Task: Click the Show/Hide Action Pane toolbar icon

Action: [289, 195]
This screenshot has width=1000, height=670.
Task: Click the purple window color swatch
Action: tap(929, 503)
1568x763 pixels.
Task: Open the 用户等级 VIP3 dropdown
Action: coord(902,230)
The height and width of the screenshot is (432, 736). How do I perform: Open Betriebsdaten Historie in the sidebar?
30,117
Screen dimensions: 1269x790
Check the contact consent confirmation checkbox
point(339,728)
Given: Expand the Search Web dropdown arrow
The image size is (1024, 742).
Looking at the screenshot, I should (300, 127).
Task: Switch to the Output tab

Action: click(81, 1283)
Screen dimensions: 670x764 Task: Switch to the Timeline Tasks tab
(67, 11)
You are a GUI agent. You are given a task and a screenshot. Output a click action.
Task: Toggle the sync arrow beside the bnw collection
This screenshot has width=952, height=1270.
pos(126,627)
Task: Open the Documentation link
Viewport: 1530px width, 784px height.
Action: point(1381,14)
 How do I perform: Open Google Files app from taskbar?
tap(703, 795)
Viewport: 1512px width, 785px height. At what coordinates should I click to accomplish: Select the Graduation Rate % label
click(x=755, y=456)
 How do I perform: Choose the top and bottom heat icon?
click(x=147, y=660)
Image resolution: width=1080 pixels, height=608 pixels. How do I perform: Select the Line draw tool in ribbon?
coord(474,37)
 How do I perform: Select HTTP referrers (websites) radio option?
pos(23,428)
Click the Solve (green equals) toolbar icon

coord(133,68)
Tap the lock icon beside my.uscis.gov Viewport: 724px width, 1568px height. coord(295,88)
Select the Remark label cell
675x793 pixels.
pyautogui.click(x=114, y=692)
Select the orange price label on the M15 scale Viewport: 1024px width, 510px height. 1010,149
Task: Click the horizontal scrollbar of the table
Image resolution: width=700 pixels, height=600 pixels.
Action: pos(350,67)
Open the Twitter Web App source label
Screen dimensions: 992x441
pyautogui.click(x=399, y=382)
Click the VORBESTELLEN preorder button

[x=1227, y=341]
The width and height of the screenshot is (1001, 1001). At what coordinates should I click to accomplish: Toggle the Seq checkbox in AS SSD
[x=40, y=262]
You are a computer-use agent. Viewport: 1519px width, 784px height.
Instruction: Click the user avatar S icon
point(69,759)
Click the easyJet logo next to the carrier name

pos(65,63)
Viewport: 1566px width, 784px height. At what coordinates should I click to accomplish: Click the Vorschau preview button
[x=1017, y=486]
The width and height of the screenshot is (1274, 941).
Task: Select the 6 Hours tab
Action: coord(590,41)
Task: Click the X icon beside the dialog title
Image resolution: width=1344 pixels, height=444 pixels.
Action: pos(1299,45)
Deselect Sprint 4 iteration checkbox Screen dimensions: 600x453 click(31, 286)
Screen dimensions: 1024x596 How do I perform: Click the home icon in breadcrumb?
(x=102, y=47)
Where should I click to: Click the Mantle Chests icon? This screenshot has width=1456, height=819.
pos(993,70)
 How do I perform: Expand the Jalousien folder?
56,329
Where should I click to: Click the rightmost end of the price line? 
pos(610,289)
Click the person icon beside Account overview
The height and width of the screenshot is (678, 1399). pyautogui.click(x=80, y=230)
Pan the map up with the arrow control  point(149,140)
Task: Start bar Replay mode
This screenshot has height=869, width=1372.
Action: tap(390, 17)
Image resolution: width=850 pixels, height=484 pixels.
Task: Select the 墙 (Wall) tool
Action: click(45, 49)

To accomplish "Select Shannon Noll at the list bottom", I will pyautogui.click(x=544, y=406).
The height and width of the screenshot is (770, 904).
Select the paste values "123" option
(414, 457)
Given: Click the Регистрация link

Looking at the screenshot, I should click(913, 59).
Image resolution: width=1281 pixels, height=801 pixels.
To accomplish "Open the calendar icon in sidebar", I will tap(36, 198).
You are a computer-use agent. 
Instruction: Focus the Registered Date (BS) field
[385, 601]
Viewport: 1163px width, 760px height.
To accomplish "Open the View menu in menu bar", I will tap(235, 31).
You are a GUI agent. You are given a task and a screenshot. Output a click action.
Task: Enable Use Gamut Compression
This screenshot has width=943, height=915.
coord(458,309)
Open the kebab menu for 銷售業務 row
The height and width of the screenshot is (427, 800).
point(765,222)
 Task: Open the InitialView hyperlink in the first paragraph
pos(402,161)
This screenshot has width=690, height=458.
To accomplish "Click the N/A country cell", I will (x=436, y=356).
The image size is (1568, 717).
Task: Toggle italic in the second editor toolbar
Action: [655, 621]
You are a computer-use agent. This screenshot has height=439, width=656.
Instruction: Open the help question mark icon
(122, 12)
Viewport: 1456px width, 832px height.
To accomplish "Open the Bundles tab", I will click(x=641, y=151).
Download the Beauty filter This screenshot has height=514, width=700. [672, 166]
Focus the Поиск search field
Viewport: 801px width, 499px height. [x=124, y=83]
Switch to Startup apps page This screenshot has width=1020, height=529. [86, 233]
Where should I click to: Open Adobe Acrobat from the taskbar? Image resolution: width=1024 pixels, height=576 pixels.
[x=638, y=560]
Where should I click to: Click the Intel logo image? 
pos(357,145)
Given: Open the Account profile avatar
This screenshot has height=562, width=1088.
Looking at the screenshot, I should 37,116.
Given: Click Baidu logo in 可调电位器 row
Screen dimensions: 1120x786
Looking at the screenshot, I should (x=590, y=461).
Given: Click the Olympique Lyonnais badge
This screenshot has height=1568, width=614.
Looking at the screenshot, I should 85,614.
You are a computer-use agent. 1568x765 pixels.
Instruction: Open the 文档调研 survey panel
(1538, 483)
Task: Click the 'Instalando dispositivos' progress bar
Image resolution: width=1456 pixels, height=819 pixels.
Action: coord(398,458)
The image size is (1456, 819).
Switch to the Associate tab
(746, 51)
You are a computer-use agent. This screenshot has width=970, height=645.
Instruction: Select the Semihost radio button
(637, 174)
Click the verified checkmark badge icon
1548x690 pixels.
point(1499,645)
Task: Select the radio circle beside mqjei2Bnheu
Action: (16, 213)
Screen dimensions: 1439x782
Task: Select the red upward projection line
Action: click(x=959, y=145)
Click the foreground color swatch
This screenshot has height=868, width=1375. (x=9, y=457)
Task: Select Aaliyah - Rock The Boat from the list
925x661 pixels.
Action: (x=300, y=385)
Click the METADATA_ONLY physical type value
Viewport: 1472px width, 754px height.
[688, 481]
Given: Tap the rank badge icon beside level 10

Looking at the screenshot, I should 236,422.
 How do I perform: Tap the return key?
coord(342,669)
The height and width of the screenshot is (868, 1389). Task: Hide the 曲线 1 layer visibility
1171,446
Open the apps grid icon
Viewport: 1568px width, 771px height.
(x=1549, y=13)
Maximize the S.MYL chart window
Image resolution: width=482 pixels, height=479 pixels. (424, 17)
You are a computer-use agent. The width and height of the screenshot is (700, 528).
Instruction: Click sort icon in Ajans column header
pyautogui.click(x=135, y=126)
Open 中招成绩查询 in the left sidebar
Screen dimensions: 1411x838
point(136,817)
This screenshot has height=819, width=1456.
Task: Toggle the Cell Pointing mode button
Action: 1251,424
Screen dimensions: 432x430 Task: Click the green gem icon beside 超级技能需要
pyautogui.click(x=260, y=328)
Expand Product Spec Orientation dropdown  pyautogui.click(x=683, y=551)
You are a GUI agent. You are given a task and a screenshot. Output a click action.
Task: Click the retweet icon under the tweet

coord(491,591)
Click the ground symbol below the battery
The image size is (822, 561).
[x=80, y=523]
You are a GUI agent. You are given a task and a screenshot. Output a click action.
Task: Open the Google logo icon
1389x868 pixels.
------------------------
**Goal:** Recast the records starting with the line containing "Focus the Поиск search field" and going on through the line containing "Action: coord(398,458)" as a two-column CSV with the columns instruction and response, one row per record. Put each value in a single quoted field and replace any line breaks with spaces.

**Output for this task:**
instruction,response
"Focus the Поиск search field","Viewport: 801px width, 499px height. [x=124, y=83]"
"Switch to Startup apps page This screenshot has width=1020, height=529.","[86, 233]"
"Where should I click to: Open Adobe Acrobat from the taskbar? Image resolution: width=1024 pixels, height=576 pixels.","[x=638, y=560]"
"Where should I click to: Click the Intel logo image?","pos(357,145)"
"Given: Open the Account profile avatar This screenshot has height=562, width=1088.","Looking at the screenshot, I should 37,116."
"Given: Click Baidu logo in 可调电位器 row Screen dimensions: 1120x786","Looking at the screenshot, I should (x=590, y=461)."
"Given: Click the Olympique Lyonnais badge This screenshot has height=1568, width=614.","Looking at the screenshot, I should 85,614."
"You are a computer-use agent. 1568x765 pixels. Instruction: Open the 文档调研 survey panel","(1538, 483)"
"Task: Click the 'Instalando dispositivos' progress bar Image resolution: width=1456 pixels, height=819 pixels.","Action: coord(398,458)"